- Coordinates: 42°41′28″N 095°48′16″W﻿ / ﻿42.69111°N 95.80444°W
- Country: United States
- State: Iowa
- County: Cherokee

Area
- • Total: 36.25 sq mi (93.88 km^{2})
- • Land: 36.25 sq mi (93.88 km^{2})
- • Water: 0 sq mi (0 km^{2})
- Elevation: 1,296 ft (395 m)

Population (2000)
- • Total: 194
- • Density: 5.4/sq mi (2.1/km^{2})
- FIPS code: 19-94113
- GNIS feature ID: 0468789

= Tilden Township, Cherokee County, Iowa =

Township in Iowa, US

Tilden Township is one of sixteen townships in Cherokee County, Iowa, United States.

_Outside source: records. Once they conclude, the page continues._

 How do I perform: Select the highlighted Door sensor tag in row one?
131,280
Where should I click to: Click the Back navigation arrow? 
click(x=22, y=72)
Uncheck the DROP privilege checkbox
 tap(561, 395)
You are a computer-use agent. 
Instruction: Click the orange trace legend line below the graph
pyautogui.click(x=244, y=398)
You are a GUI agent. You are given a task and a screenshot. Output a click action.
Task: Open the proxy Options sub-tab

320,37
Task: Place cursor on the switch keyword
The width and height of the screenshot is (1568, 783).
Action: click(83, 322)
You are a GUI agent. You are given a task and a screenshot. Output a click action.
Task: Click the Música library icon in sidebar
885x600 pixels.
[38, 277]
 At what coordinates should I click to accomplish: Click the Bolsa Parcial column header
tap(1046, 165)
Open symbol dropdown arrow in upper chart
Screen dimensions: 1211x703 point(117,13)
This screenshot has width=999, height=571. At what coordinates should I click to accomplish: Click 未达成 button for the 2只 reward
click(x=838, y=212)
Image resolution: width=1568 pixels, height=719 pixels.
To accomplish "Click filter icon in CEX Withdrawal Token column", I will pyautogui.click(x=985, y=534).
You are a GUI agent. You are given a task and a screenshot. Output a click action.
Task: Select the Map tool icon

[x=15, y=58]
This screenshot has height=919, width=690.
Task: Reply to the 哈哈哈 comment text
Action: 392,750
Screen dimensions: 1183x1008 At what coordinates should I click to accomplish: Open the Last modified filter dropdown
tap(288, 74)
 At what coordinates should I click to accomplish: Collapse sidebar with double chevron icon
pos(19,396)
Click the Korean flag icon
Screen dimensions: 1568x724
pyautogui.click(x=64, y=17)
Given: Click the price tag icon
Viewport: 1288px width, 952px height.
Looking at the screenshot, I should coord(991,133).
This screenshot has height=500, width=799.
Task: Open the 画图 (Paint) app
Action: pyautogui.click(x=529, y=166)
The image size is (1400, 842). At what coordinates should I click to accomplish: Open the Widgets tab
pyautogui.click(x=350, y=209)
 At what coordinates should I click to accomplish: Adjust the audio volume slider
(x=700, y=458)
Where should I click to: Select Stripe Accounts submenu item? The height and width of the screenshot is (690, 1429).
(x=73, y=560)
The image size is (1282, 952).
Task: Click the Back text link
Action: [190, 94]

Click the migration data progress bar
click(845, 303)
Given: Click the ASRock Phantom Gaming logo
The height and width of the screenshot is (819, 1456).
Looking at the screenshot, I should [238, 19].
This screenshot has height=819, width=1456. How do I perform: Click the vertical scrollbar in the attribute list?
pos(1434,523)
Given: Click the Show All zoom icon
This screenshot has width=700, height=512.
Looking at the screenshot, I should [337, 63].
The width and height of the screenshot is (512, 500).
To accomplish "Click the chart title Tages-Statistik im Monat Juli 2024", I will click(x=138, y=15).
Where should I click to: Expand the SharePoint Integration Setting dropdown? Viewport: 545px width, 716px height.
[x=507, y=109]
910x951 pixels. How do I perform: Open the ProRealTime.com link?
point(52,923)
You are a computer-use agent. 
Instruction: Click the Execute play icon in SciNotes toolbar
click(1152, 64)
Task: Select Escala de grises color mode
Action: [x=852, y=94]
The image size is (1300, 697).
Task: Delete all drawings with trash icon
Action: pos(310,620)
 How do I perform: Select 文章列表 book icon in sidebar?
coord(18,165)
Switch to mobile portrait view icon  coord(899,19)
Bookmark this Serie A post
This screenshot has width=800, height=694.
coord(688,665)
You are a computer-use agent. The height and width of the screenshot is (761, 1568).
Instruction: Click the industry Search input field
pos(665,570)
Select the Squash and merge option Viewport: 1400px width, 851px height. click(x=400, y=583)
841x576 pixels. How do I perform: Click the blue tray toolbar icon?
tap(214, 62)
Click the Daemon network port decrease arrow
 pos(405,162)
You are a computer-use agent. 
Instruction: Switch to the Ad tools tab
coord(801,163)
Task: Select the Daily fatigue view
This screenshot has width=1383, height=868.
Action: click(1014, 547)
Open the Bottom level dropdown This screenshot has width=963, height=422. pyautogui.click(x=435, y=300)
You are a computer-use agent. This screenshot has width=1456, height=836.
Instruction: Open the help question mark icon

As of the 2000 census, its population was 194.

==History==
Tilden Township was named after Joseph White Tilden (1819–1903) a pioneer who emigrated first from Lebanon, Connecticut, to Forest Lake, Pennsylvania, to Springfield, Illinois, and then to Winneshiek County, Iowa. In 1866, he claimed as a homestead 480 acre of section 26, residing there with his wife, Irene Elizabeth West, and five children. They moved to the Washington Territory in 1885.

==Geography==
Tilden Township covers an area of 36.25 sqmi and contains no incorporated settlements. According to the USGS, it contains two cemeteries: Mount Pleasant and Trinity.